Potential Abstract: This research article explores the potential of cognitive scales in improving the performance and interpretability of large language models, such as neural language models and transformers. Large language models have shown remarkable success in various natural language processing tasks, but their opacity and lack of interpretability hinder their application in educational contexts. By integrating cognitive scales into these models, we aim to enhance their transparency and understandability, making them more useful for educational purposes.
This study leverages stigmergic mechanisms, inspired by the collective intelligence observed in social insects, to incorporate cognitive scales into large language models. Stigmergy allows for indirect coordination among individuals through the modification of the environment, enabling the emergence of self-organizing structures. We employ directed acyclic graphs (DAGs) as the underlying framework for representing and managing these cognitive scales, providing a flexible and scalable solution.

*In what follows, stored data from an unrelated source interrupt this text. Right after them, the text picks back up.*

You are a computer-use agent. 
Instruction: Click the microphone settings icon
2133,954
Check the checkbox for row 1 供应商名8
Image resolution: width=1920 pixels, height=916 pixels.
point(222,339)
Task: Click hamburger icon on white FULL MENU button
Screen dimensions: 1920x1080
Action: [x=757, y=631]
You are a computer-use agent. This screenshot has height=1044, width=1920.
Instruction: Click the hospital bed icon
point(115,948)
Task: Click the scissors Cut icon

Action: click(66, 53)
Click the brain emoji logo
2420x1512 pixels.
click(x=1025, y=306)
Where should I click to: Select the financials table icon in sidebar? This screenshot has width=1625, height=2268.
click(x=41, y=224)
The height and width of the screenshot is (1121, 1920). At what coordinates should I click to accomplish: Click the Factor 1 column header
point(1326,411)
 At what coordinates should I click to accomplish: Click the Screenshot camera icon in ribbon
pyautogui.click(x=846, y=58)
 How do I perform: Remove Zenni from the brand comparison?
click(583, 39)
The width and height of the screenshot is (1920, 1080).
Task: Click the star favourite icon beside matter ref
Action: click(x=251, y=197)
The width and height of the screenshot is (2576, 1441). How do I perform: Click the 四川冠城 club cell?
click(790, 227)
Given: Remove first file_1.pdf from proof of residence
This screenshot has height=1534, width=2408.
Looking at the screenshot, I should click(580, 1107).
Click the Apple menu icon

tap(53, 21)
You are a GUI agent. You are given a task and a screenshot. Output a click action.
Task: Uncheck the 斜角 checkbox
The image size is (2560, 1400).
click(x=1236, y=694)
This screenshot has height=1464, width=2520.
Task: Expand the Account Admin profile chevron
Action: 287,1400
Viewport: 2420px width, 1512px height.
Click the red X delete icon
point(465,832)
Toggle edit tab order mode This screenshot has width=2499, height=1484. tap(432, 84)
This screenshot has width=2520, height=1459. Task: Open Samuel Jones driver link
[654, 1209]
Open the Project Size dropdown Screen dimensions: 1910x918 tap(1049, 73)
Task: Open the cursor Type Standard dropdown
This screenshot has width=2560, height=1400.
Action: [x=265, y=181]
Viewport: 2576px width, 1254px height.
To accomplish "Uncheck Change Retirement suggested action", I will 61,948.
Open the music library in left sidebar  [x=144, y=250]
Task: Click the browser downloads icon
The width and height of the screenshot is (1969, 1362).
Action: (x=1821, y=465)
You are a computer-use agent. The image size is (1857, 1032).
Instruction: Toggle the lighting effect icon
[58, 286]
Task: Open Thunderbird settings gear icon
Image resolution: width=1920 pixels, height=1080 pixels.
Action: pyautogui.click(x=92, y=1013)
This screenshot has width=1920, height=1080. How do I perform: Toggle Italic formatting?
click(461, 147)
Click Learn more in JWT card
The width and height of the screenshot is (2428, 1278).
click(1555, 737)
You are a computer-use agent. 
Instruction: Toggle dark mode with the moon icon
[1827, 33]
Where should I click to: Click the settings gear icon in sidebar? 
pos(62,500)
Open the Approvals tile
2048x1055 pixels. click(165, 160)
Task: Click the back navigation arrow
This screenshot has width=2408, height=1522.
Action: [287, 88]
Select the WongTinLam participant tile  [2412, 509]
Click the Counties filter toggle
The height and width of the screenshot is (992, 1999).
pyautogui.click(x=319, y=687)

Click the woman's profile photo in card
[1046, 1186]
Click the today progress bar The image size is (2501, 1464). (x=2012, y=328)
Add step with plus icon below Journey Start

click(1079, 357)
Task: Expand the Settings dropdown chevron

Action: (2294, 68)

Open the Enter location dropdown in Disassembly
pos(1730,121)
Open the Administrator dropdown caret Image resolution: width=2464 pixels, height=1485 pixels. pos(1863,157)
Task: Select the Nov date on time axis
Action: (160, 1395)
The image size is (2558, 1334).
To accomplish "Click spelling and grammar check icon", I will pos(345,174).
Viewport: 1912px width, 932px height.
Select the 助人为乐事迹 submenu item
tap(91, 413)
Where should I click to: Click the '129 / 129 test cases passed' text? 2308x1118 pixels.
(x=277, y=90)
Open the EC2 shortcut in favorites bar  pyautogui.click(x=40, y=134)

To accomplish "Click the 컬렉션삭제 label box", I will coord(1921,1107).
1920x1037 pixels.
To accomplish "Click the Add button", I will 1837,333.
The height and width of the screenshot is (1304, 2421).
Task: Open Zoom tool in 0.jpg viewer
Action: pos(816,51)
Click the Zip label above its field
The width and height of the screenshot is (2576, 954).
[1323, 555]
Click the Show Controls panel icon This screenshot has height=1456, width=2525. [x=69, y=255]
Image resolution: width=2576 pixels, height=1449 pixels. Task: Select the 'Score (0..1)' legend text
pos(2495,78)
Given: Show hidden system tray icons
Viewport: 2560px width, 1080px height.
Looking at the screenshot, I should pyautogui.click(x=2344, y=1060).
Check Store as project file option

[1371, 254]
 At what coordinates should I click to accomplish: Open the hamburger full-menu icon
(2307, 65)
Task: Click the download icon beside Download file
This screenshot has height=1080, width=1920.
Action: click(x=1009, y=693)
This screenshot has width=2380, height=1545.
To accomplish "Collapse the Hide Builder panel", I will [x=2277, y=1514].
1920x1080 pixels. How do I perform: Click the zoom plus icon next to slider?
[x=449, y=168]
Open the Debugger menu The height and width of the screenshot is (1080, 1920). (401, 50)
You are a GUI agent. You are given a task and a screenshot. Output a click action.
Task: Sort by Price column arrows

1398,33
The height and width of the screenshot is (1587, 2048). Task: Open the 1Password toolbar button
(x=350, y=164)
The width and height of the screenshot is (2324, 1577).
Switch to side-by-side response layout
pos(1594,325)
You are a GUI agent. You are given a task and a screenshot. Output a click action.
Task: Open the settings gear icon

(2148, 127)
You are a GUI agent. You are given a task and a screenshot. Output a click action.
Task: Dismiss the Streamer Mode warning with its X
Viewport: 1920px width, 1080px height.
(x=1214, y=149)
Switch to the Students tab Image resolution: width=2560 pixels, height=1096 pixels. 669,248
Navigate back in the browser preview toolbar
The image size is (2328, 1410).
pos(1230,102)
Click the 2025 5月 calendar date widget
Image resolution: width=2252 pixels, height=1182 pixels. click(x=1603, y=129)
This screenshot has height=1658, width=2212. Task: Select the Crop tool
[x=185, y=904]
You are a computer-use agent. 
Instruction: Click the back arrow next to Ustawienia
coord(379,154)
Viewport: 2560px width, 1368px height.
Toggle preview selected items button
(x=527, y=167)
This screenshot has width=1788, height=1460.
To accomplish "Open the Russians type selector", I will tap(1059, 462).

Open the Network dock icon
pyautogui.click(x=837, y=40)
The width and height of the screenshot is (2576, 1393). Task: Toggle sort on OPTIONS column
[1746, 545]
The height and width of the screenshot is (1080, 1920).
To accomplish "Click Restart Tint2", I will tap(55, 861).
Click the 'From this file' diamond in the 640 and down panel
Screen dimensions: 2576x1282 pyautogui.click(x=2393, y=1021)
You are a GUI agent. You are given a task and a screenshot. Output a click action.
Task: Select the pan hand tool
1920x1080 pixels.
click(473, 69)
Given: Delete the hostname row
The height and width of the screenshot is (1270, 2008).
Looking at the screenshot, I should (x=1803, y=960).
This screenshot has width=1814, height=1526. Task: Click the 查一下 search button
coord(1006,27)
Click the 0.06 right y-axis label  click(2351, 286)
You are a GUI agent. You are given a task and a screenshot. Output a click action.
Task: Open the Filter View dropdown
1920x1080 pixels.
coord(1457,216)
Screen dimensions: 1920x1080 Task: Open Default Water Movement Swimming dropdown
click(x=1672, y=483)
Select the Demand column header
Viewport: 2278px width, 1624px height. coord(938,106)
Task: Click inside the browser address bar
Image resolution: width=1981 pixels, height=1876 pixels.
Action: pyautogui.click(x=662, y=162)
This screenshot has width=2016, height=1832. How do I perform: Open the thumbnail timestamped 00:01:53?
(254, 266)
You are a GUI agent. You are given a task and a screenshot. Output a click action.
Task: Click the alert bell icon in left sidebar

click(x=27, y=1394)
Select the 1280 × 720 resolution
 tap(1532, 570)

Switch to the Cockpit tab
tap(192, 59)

To investigate the impact of cognitive scales on large language models, we propose a comprehensive experimental design. We will conduct a series of controlled experiments using benchmark datasets and established evaluation metrics. Our experiments will involve training and evaluating both traditional large language models and the modified models with integrated cognitive scales. Quantitative analyses will be performed to compare their performance across various language tasks, including language generation, summarization, sentiment analysis, and question-answering.
Furthermore, we will perform qualitative analyses to examine the interpretability of the cognitive scales in the modified models. We will explore how the inclusion of cognitive scales affects the ability to explain model predictions and provide insights into the decision-making process. Through these analyses, we aim to shed light on the ways in which cognitive scales can improve the transparency and interpretability of large language models, making them more suitable for educational settings.